Por diversas vezes, enquanto ministrava alguma capacitação com profissionais que lidam diariamente com idosos (em instituições ou não), tive de lembrar que aquelas pessoas são seres humanos que, muito provavelmente, cometeram erros, falharam com pessoas ou, ainda, carregam um histórico de bastante violência doméstica.
Certa vez, fui chamada numa ILPI para mediar uma conversa. O caso que me foi relatado se encaixava no clássico "acolheu o pai numa instituição e abandonou o pobrezinho". Mas a hhistória não era bem esta.
Pois bem, o idoso foi levado para a ILPI após o falecimento de sua esposa. A filha, única, levou o pai com demência senil para ser atendido nas suas necessidades. Ela, uma médica, com bom poder aquisitivo, escolheu uma casa linda, com excelente localização, optou por um quarto individual e não deixou que nada faltasse ao seu pai. Nada. Porém, faltava a sua presença.

◆ DADOS FORNECIDOS
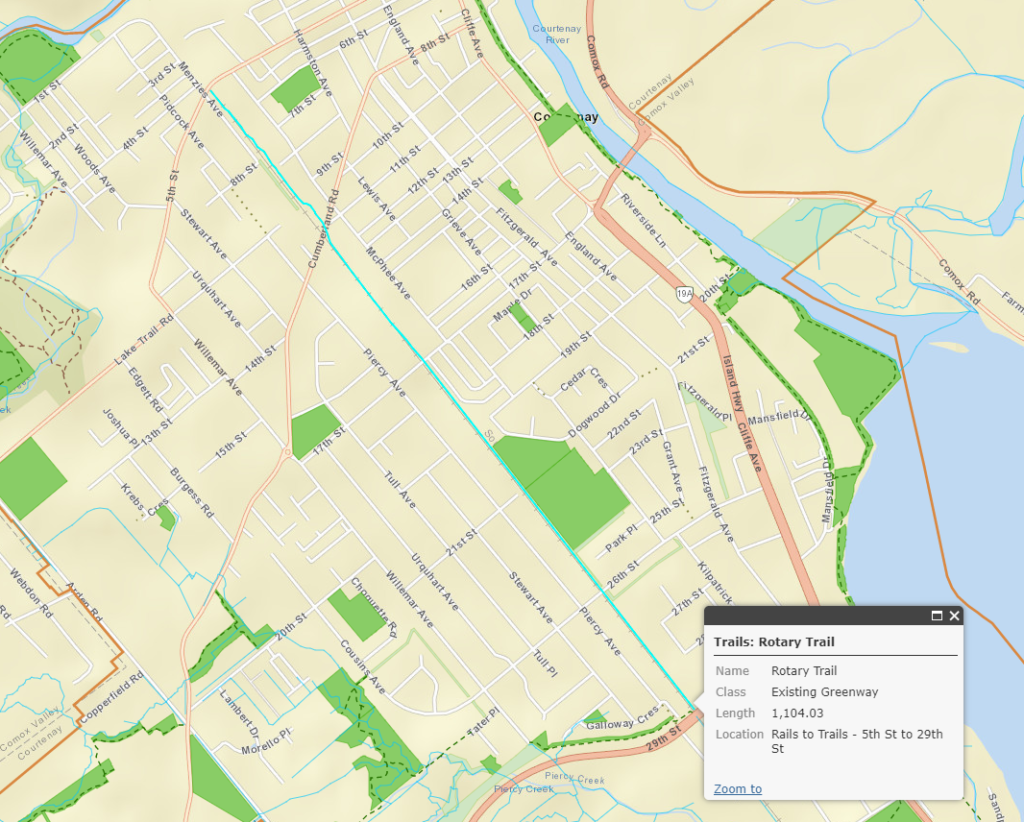
Task: Close the Trails popup with the X icon
Action: point(955,617)
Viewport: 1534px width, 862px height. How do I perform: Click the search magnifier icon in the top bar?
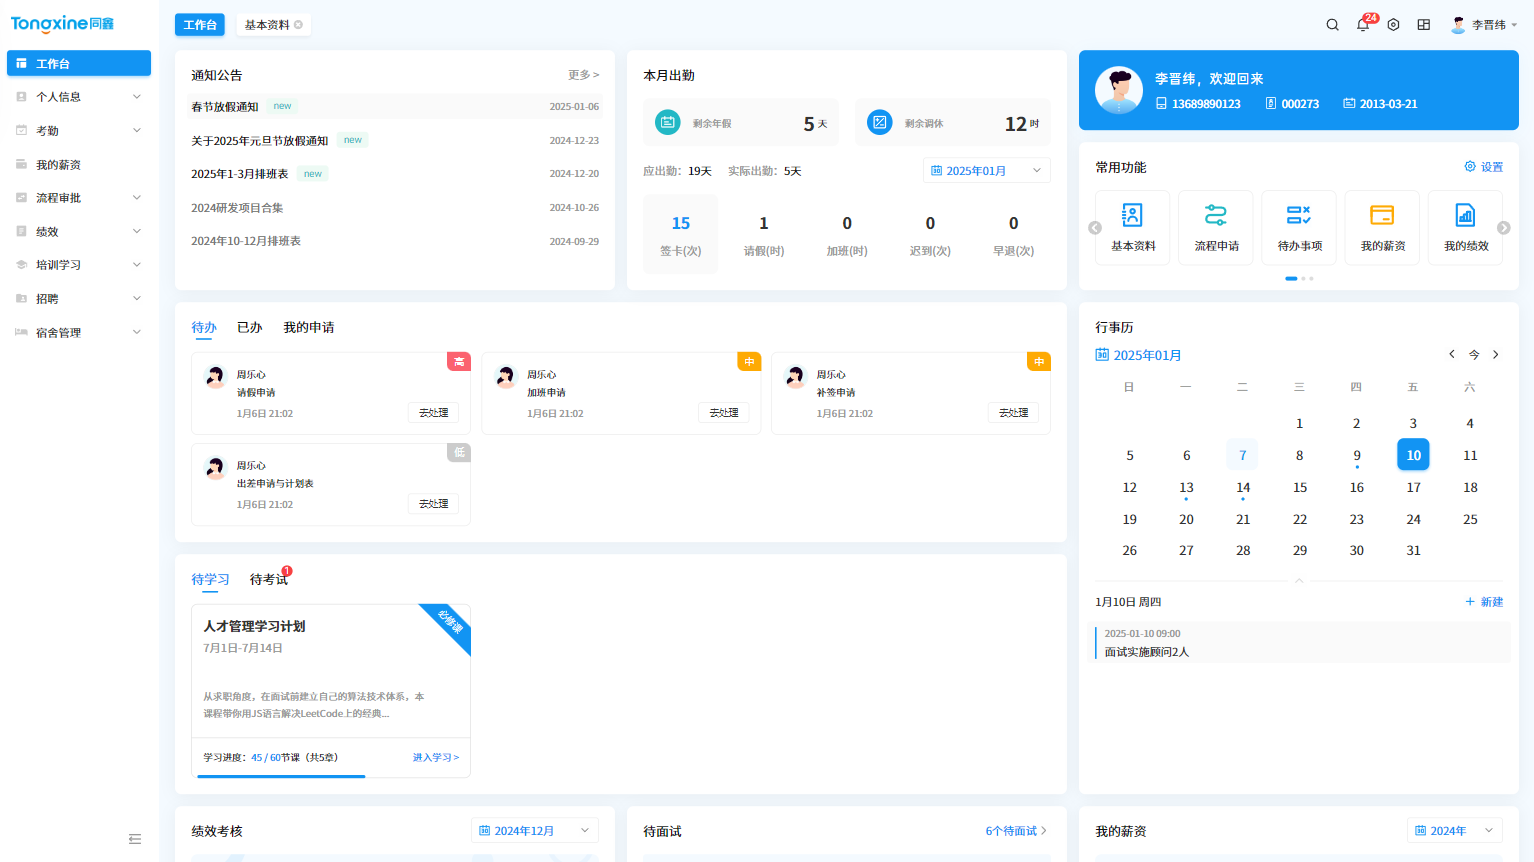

◆ EXPLORAR O MATERIAL
**A)** Indique se cada afirmação a seguir está de acordo com o trecho sobre o idoso na ILPI. Responda sim ou não e cite literalmente as palavras do trecho que decidem a questão: (i) A filha do idoso é médica. (ii) O idoso foi levado para a ILPI depois do falecimento da esposa. (iii) A filha escolheu para o pai um quarto compartilhado.
**B)** Retome o trecho sobre o idoso na ILPI a partir do ponto em que ele para e escreva a continuação.

◆ RESPOSTAS NUMERADAS
**A)**
(i) Sim: "Ela, uma médica, com bom poder aquisitivo".
(ii) Sim: "o idoso foi levado para a ILPI após o falecimento de sua esposa".
(iii) Não: "optou por um quarto individual".

**B)**
A administração da casa começou a questionar a ausência da filha e estavam prontos para encaminhar a informação de abandono afetivo ao Ministério Público, quando sugeri uma reunião de mediação. O idoso mal tinha capacidade de lembrar do seu nome, então, trabalhávamos no escuro com relação à informações.
Chamada a filha, esta compareceu para a reunião. Estava nervosa, agitada, com as mãos trêmulas. E eu logo pensei que ela sabia que estava fazendo alguma coisa errada. Desde o acolhimento, já se passavam oito meses e nenhuma visita, nem da filha, nem dos netos. Ninguém. Importante dizer que nada de material ou de atendimento faltou ao idoso.
Iniciamos a conversa com a psicóloga na condução. Mas lá pelas tantas, em meio as teorias, citações e leis, a filha pediu para ficar sozinha comigo. E assim fizemos. Saíram todos e ficamos nós duas.
Ela foi direta: "Eu odeio ele" e eu tentei ser tão objetiva quanto a moça: "E odeia por quê?"
Não vou esquecer os olhos dela. Eles carregavam um peso, uma dor, um descontentamento tão grande... aquilo não era ódio, era tudo que uma pessoa exausta emocionalmente conseguiria carregar.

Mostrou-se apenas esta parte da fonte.